§ **What is required**:
Copy the records. Keep every line exactly as it is.

Saved entries:
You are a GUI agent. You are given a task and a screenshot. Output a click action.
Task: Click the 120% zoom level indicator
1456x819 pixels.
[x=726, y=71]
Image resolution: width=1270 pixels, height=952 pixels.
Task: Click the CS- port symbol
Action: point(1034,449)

§ **Task result**:
You are a GUI agent. You are given a task and a screenshot. Output a click action.
Task: Click the 120% zoom level indicator
1456x819 pixels.
[x=726, y=71]
Image resolution: width=1270 pixels, height=952 pixels.
Task: Click the CS- port symbol
Action: point(1034,449)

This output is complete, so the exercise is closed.